[START OF TEXT SEGMENT]

Second, let's be clear that it's very possible to have a successful programming career without knowing C++. In fact, I'd expect that most programmers fall into this category. So you certainly don't need to learn C++.
That leaves two possible reasons to learn C++:
Self-improvement
Changing career track
#2 is simple. If you want to transition to a field where C++ is the dominant language, learning it would obviously be a good idea. You mentioned graphics programming as an example, and if you want to do that for a living, learning C++ will probably be a good idea. (however, I don't think it's a particularly good suggestion for "insights that will help throughout your live as a programmer". There are other fields that are much more generally applicable. Learning graphics programming will teach you graphics programming, and not much else.)
That leaves #1, which is a bit more interesting. Will you become a better programmer simply by knowing C++? Perhaps, but not as much as some may think. There are several useful things that C++ may teach you, but there also seems to be a fair bit of superstition about it: it's low-level and has pointers, so by learning C++, you will achieve enlightenment.
If you want to understand what goes on under the hood, C or C++ will be helpful, sure, but you could cut out the middle man and just go directly into learning about compilers. That'd give you an even better idea. Supplement that with some basic information on how CPU's work, and a bit about operating systems as well, and you've learned all the underlying stuff much better than you would from C++.
However, some things I believe are worth picking up from C++, in no particular order:
(several of them are likely to make you despair at C#, which, despite adopting a lot of brilliant features, is still missing out some that to a C++ programmer seems blindingly obvious)
Paranoia: Becoming good at C++ implies becoming a bit of a language lawyer. The language leaves a lot of things undefined or unspecified, so a good C++ programmer is paranoid. "The code I just wrote looks ok, and it seems to be have ok when I run it - but is it well-defined by the standard? Will it break tomorrow, on his computer, or when I compile with an updated compiler? I have to check the standard". That's less necessary in other languages, but it may still be a healthy experience to carry with you. Sometimes, the compiler doesn't have the final word.
RAII: C++ has pioneered a pretty clever way to deal with resource management (including the dreaded memory management). Create an object on the stack, which in its constructor acquires the resource in question (database connection, chunk of memory, a file, a network socket or whatever else), and in its destructor ensures that this resource is released. This simple mechanism means that you virtually never write new/delete in your top level code, it is always hidden inside constructors or destructors. And because destructors are guaranteed to execute when the object goes out of scope, even if an exception is thrown, your resource is guaranteed to be released. No memory leaks, no unclosed database connections. C# doesn't directly support this, but being familiar with the technique sometimes lets you see a way to emulate it in C#, in the cases where it's useful. (Obviously memory management isn't a concern, but ensuring that database connections are released quickly might still be)

[END OF TEXT SEGMENT]

### BRIEF A
In the text on learning C++, which field is given as an example of one where C++ is the dominant language?
### BRIEF B
Name every resource that the text on learning C++ says an object might acquire in its constructor under RAII.

[START OF DATA SUPPLIED]

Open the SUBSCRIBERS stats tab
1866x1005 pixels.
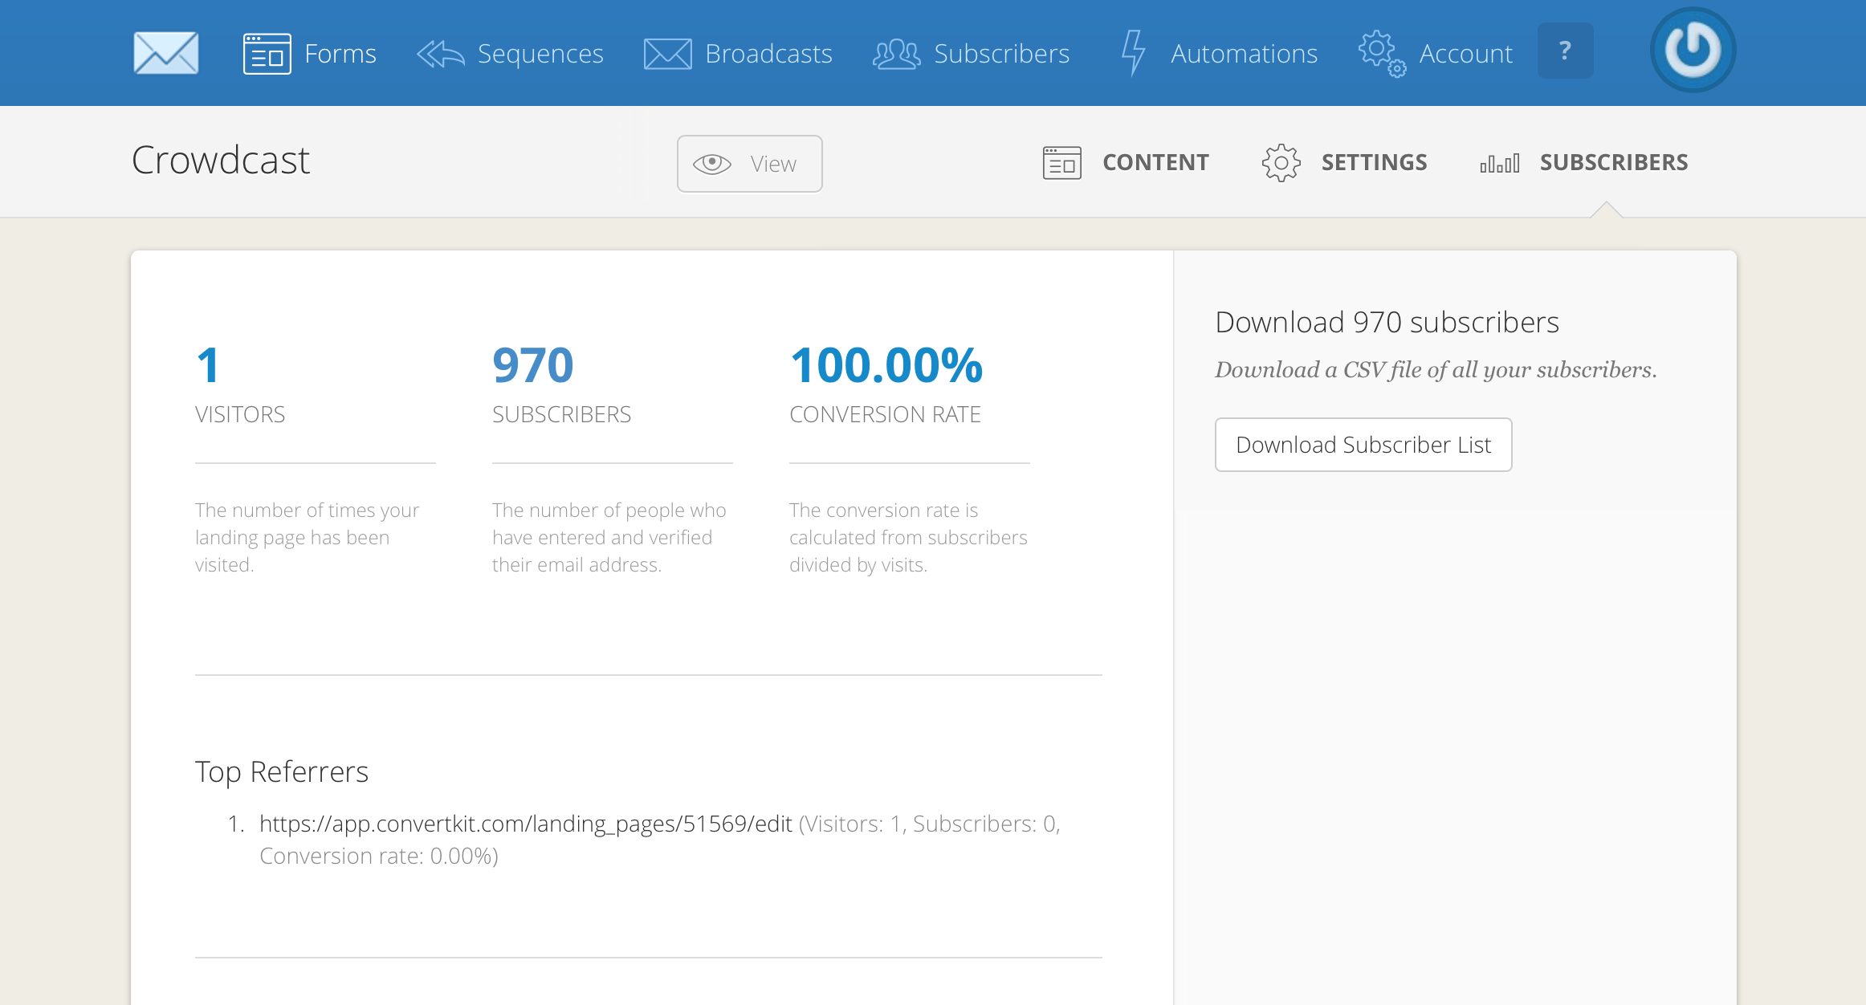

[END OF DATA SUPPLIED]
[START OF DATA SUPPLIED]

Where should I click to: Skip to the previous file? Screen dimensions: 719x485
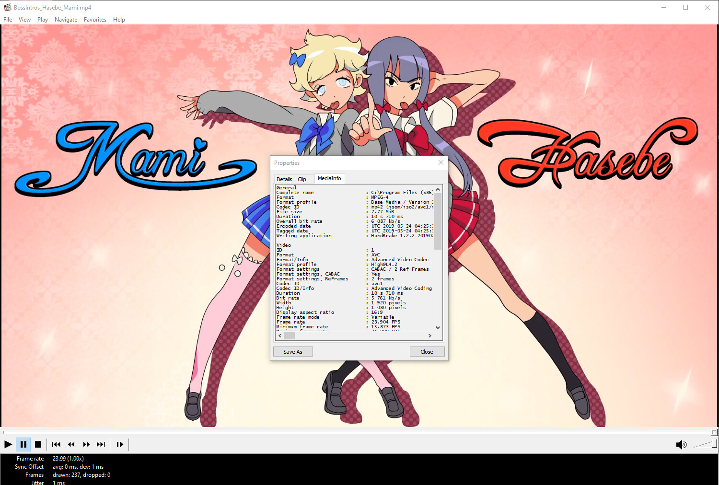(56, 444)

[END OF DATA SUPPLIED]

### FULL ANSWER A
Graphics programming.

### FULL ANSWER B
A database connection, a chunk of memory, a file, and a network socket.